Category: Education and motivation to guide the patient: The first category includes conceptions related to the participants' experiences of education and motivation to guide the patient. The statements showed that the participants work starts with assessing the patient and their history of smoking. Education and promotion to the patients and their families was considered highly important and included to give brochures or showing videos that explain the bad effects of smoking. Almost all participants stated that they did recommend the patients to stop smoking by providing motivation and encouragement. In one case the respondent tried to reduce the number of cigarettes and had follow-up appointments with the patient.

First I will motivate the patient about the bad thing about smoking... and then I try to reduce the number of cigarettes that the patient consumes.... So for three months every two weeks the patients will come to the clinic to have a motivation to reduce the consume of cigarettes ... gradually (2).

Even though the statements showed that the participants are working with education and motivation, a few stated this was only a short meeting and thereafter they would refer the patients to a smoking cessation clinic or a doctor for follow-up. The statements also revealed that in many cases the smoking cessation clinics are run by public health professions and not by nurses.
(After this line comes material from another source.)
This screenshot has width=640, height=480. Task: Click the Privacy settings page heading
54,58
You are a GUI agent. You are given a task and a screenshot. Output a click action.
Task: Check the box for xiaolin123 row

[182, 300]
...At first I recommend the patient to quit smoke... But it's just a brief explanation. I will explain about the bad effect of smoking for the patients ...after the patient gets some explanation from the doctor, the doctor will refer this patient to the clinic. The special clinic for smoking cessation. And that clinic is run by public health professions (4).

Category: Involving the family align: The second category covers conceptions of involving the family align in the smoking cessation work. According to the statements, to engage family members to support the patient to stop smoking was considered a successful factor. A few participants said that if you educate the patient and their family about passive smoking and how the smoke will affect the wife and children it will be easier for the patient to quit.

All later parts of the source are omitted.